You can easily run this code on google colab by just clicking this badge

Live version not have google colab version because the google colab will crash.

Models

We have used caffe Open Pose model. we have the code for donwloading the model.

gdown.download(id="1D3ytIZ-ZMMd5MbvVbf2Sn5oZ1L0aQ9IG", output="pose_deploy_linevec_faster_4_stages.prototxt", quiet=False)
gdown.download(id="1f-fCSTg7qFHRVKGIptyPJsgNwRs4XDsK", output="pose_iter_160000.caffemodel", quiet=False)

📝 Tutorial

Step 1: Install CUDA toolkit

The first steps are haveing a NVIDIA GPU and download and install the CUDA Toolki (I have used the version 11.7.0)

Check CUDA version:

nvcc --version

Step 2: Install cuDNN

After that you should donwload and install the cuDN (I have used the version 8.6.0 for 11.X CUDA)

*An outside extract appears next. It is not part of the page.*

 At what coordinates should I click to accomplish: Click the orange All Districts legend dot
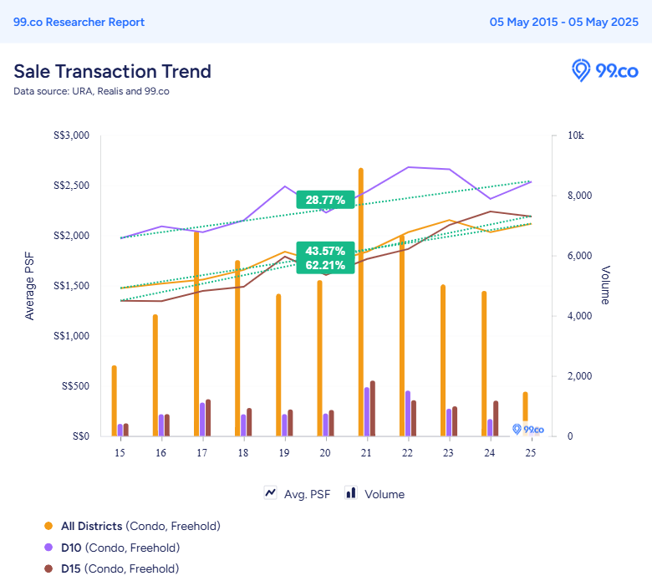[48, 526]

After these installation make sure you move the dll files from the cuDNN zip file into the CUDA installation path.

Step 3: Install OpenCV with CMake

Now you have installed the CUDA and cuDNN now we use the Visual studio and CMake to build our OpenCV with CUDA. you can watch this video

Step 4: Import Libraries

we need to import these libraries :

math, numpy, cv2, gdown, time

import math
import numpy as np
import cv2 as cv
import gdown
import time

Step 5: Verify CUDA

for running the code and check the installation we need to verify the cuda with opencv.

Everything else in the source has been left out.